The start of 2013 saw a bizarre string of events for the transport industry. Following the first week back at work, Number 10 press officers briefed two Sunday papers – the Mail on Sunday and the Sun on Sunday – that a speech by Cameron due to be given on Monday morning, part of the coalition’s school-sounding ‘mid term review’, would include some top lines of a radical overhaul of how highways are financed.
But Monday came, and Cameron stood alongside Clegg and talked about his ‘Ronseal deal’ and other horrendous soundbites – but nothing on roads. Clearly it took the industry by surprise, and several campaigning organisations had to revise their press releases to ‘absence of roads policy’ in the speech.

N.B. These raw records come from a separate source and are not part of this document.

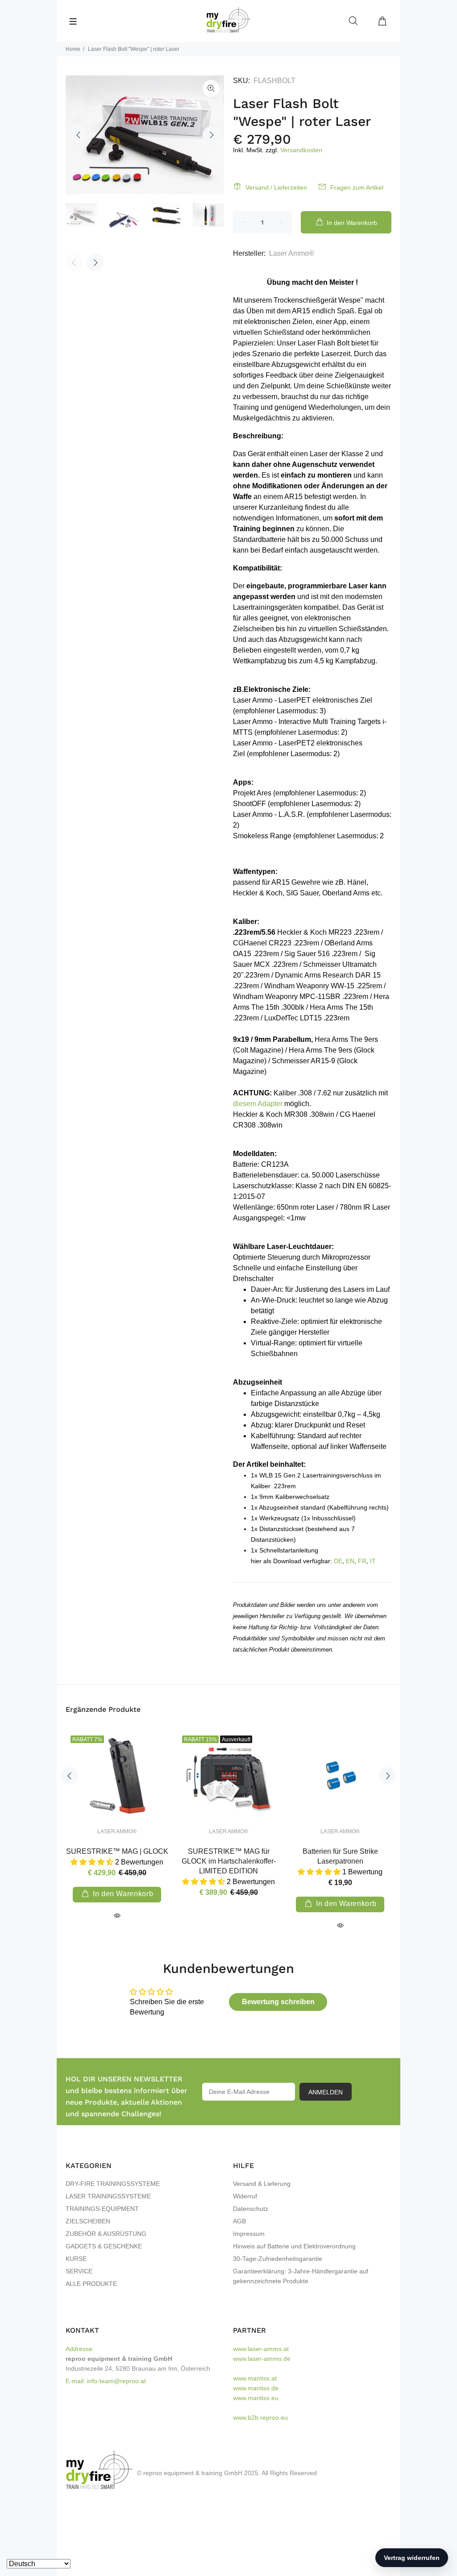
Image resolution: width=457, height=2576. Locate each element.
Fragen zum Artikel (356, 187)
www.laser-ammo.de (262, 2358)
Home (73, 49)
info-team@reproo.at (116, 2381)
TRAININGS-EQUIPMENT (102, 2208)
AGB (239, 2221)
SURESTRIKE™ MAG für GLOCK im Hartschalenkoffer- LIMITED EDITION (229, 1861)
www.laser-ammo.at (261, 2348)
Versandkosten (301, 150)
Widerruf (245, 2196)
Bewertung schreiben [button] (278, 2002)
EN (350, 1561)
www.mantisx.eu (255, 2397)
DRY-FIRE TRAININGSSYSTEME (113, 2183)
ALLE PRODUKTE (91, 2283)
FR (362, 1561)
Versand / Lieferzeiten (276, 187)
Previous (78, 134)
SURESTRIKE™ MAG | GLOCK (117, 1851)
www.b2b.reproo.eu (260, 2417)
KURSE (76, 2258)
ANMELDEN (325, 2092)
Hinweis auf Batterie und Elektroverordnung (294, 2246)
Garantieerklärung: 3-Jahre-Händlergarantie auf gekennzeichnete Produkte (300, 2276)
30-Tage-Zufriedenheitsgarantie (277, 2258)
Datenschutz (250, 2208)
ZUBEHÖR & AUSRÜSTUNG (106, 2233)
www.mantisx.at (255, 2378)
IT (373, 1561)
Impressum (249, 2233)
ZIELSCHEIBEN (88, 2221)
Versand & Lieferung (262, 2183)
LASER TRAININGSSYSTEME (108, 2196)
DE (338, 1561)
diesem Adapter (258, 1103)
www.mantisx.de (255, 2388)
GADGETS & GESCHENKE (104, 2246)
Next (211, 134)
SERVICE (79, 2271)
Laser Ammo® (291, 253)
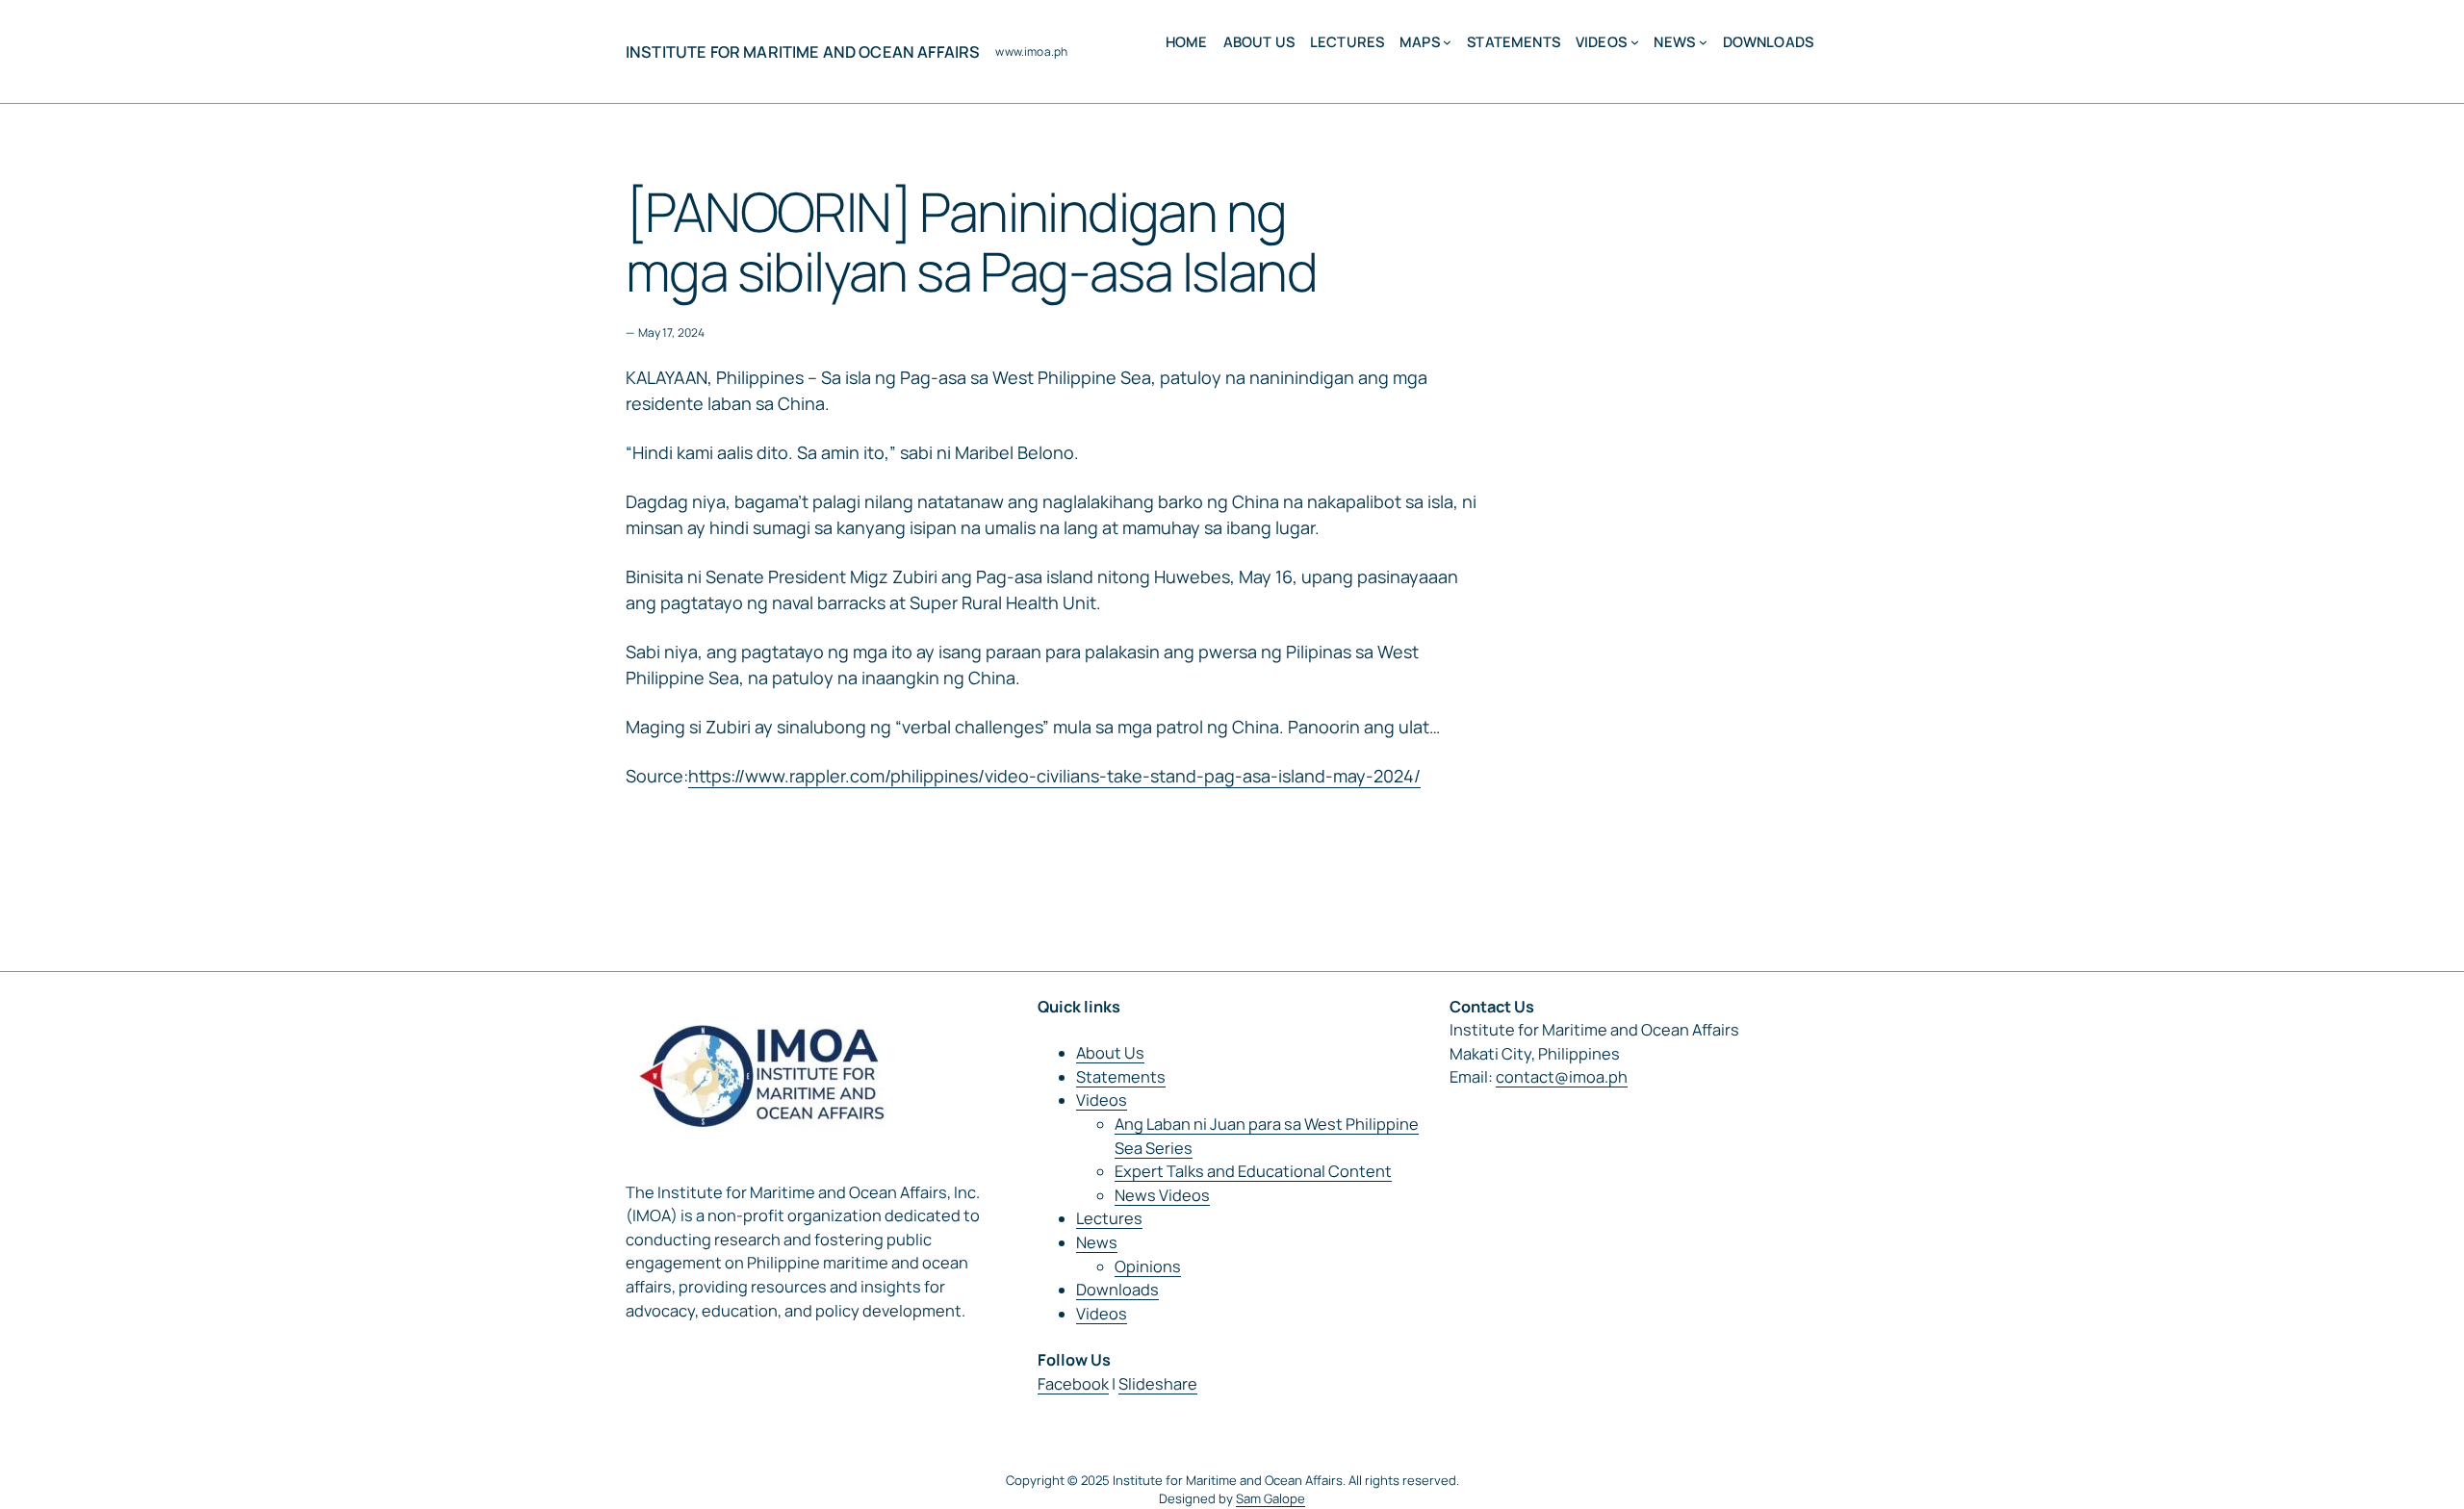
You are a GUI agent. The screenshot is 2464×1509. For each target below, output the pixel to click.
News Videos (1162, 1195)
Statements (1121, 1076)
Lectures (1109, 1218)
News (1096, 1242)
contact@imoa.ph (1562, 1076)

The reports, if correct, would fundamentally shift the entire ground on which the highways industry is based. It wouldn’t be surprising if No.10 or the Treasury had got cold feet. The motoring lobby – the Mondeo man – is a crucial element of the Tories electorate, and any concern it could get upset would have to be considered extremely carefully. Either that, or a press officer got a bit over excited (or the tabloids got the wrong impression – although that is unlikely considering one of the reports was written by a senior political editor at the red top).

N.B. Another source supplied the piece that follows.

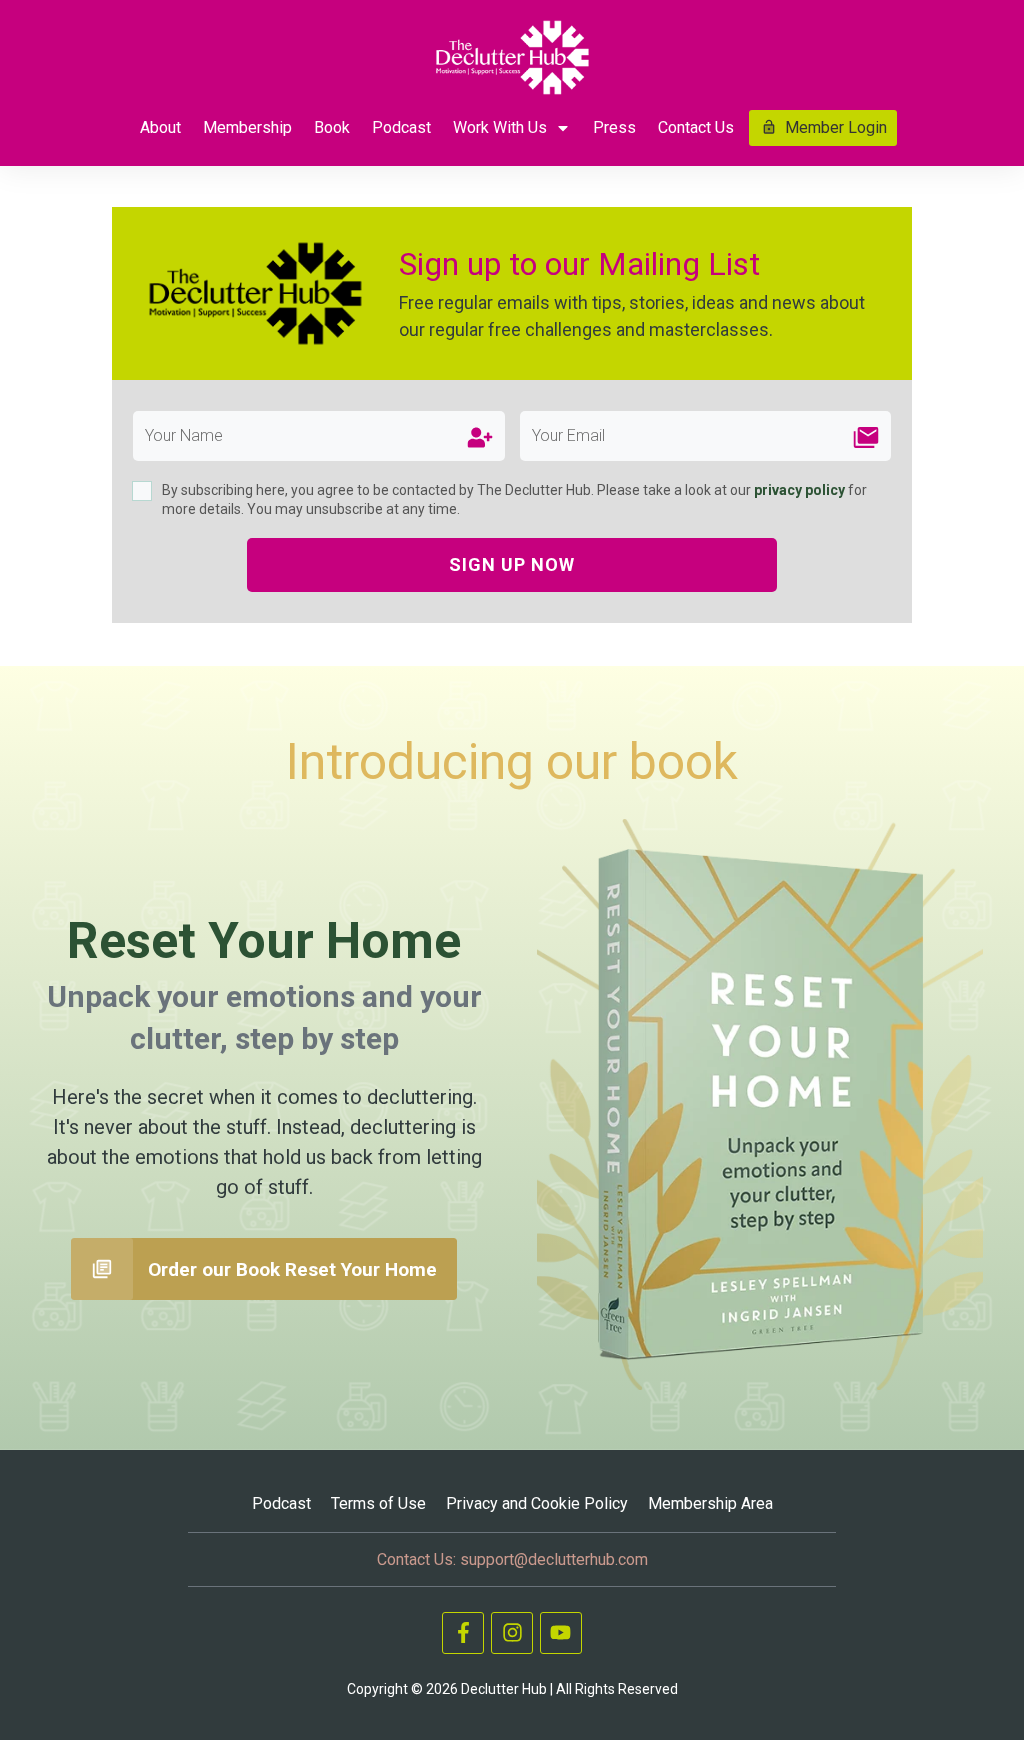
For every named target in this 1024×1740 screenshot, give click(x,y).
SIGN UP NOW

In the papers’ reports, it was suggested that the DfT’s feasibility study into road user charging, delivered to No. 10, had resulted in a decision to implement ‘pay as you go’ motoring, introduce privately financed and maintained highways in a move that a ‘Number 10 source’ apparently said was similar to what happened to the utilities industry in the 1980s. But the DfT told The Transport Network differently, staying ‘the situation is much more complex that the reports suggest’.
Now it’s the waiting game…the real news will eventually come out. In the mean time, we will all have to sit and guess exactly what the Government has up its sleeve.